§ **TEKS BACAAN**:
╔══

Kedua: Pria tadi telah terjatuh ke dalam dosa besar, yaitu
dia membongkar aibnya sendiri, dan membongkar aibnya orang lain yang sudah
bertaubat dari dosanya, dan dia menutupi aibnya namun pria jahat tersebut
membongkarnya, maka pria tersebut telah terjatuh ke dalam dosa besar, nanti di
akhirat dia akan dibongkar aib-aib dan kejelekan-kejelekannya serta Alloh
menyusahkannya lantaran dia mempersusah orang lain, Rosululloh (صَلَّى
اللهُ عَلَيْهِ وَسَلَّمَ) berkata:
«المُسْلِمُ
أَخُو المُسْلِمِ لاَ يَظْلِمُهُ وَلاَ يُسْلِمُهُ، وَمَنْ كَانَ فِي حَاجَةِ
أَخِيهِ كَانَ اللَّهُ فِي حَاجَتِهِ، وَمَنْ فَرَّجَ عَنْ مُسْلِمٍ كُرْبَةً،
فَرَّجَ اللَّهُ عَنْهُ كُرْبَةً مِنْ كُرُبَاتِ يَوْمِ القِيَامَةِ، وَمَنْ
سَتَرَ مُسْلِمًا سَتَرَهُ اللَّهُ يَوْمَ القِيَامَةِ»

╚══

§ **DATA YANG DIBERIKAN**:
╔══

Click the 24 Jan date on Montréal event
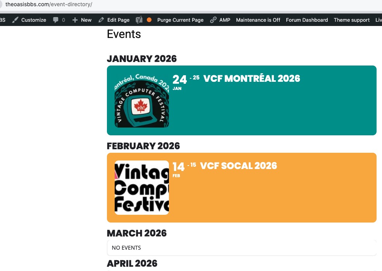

╚══
╔══

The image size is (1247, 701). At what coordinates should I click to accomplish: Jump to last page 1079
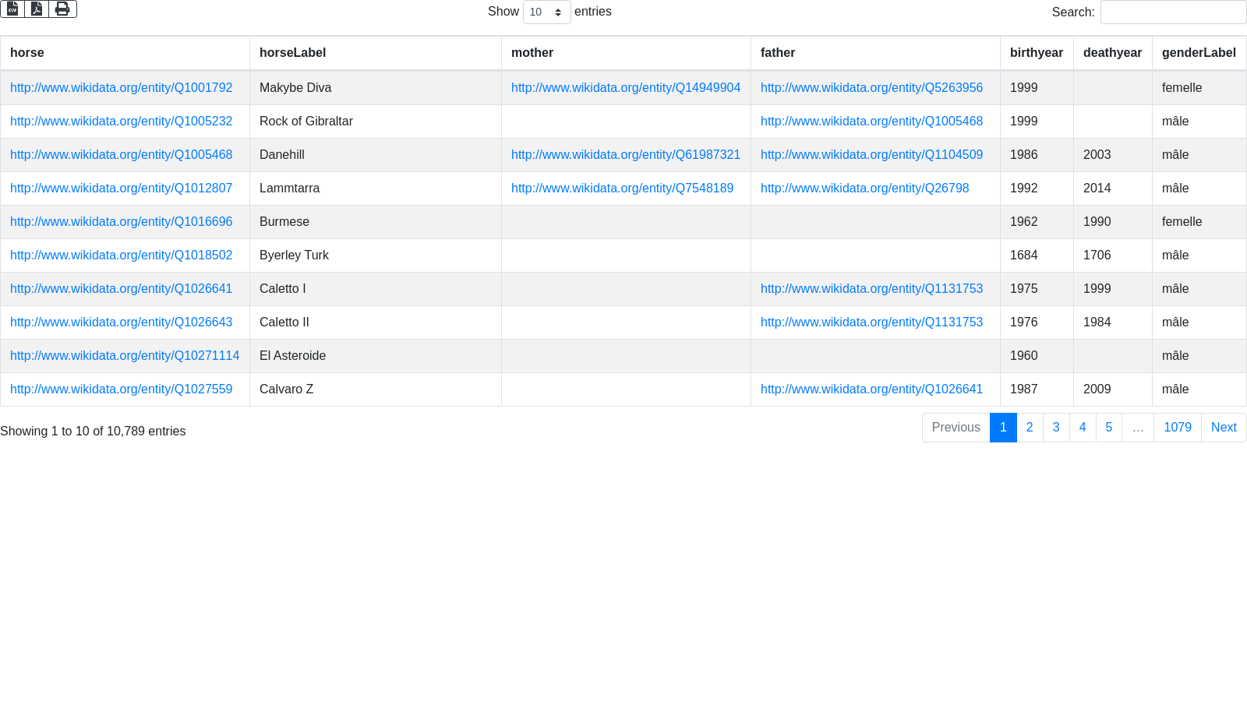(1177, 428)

╚══

§ **TUGAS**:
[1] Jawablah tiga pertanyaan berikut berdasarkan teks tentang membongkar aib.
(a) Ke dalam apa pria tersebut telah terjatuh?
(b) Aib siapa saja yang dibongkar oleh pria tersebut?
(c) Apa yang akan dibongkar darinya nanti di akhirat?
[2] Silakan ringkas teks tentang membongkar aib dalam dua kalimat.
[3] Lanjutkan teks tentang membongkar aib mulai dari bagian sesudah kalimat terakhirnya.

§ **KUNCI JAWABAN**:
[1]
(a) Ke dalam dosa besar.
(b) Aibnya sendiri dan aib orang lain yang sudah bertaubat dari dosanya.
(c) Aib-aib dan kejelekan-kejelekannya.

[2] Pria tersebut telah terjatuh ke dalam dosa besar karena membongkar aibnya sendiri dan aib orang lain yang sudah bertaubat dari dosanya. Nanti di akhirat aib-aib dan kejelekan-kejelekannya akan dibongkar, dan Alloh akan menyusahkannya lantaran dia mempersusah orang lain.

[3]
"Seorang
muslim adalah saudara muslim (yang lainnya), dia tidak menzholiminya dan tidak
membiarkannya (dalam kezholiman), barang siapa yang dia memenuhi kebutuhan
saudaranya maka Alloh akan memenuhi kebutuhannya, dan barang siapa yang
melepaskan kesusahan kepada seorang muslim maka Alloh melepaskan kesusahan dari
kesusahan-kesusahannya pada hari kiamat, dan barang siapa yang menutupi (aib)
seorang muslim maka Alloh menutup (aib)nya pada hari kiamat". Diriwayatkan oleh Asy-Syaikhon dari hadits Abdillah
bin Umar, dan pada suatu riwayat di dalam "Shohih Muslim"
dari hadits Abu Huroiroh, dan Muslim meriwayatkan pula dari hadits Abu
Huroiroh dengan lafadz:
«لَا
يَسْتُرُ عَبْدٌ عَبْدًا فِي الدُّنْيَا، إِلَّا سَتَرَهُ اللهُ يَوْمَ
الْقِيَامَةِ»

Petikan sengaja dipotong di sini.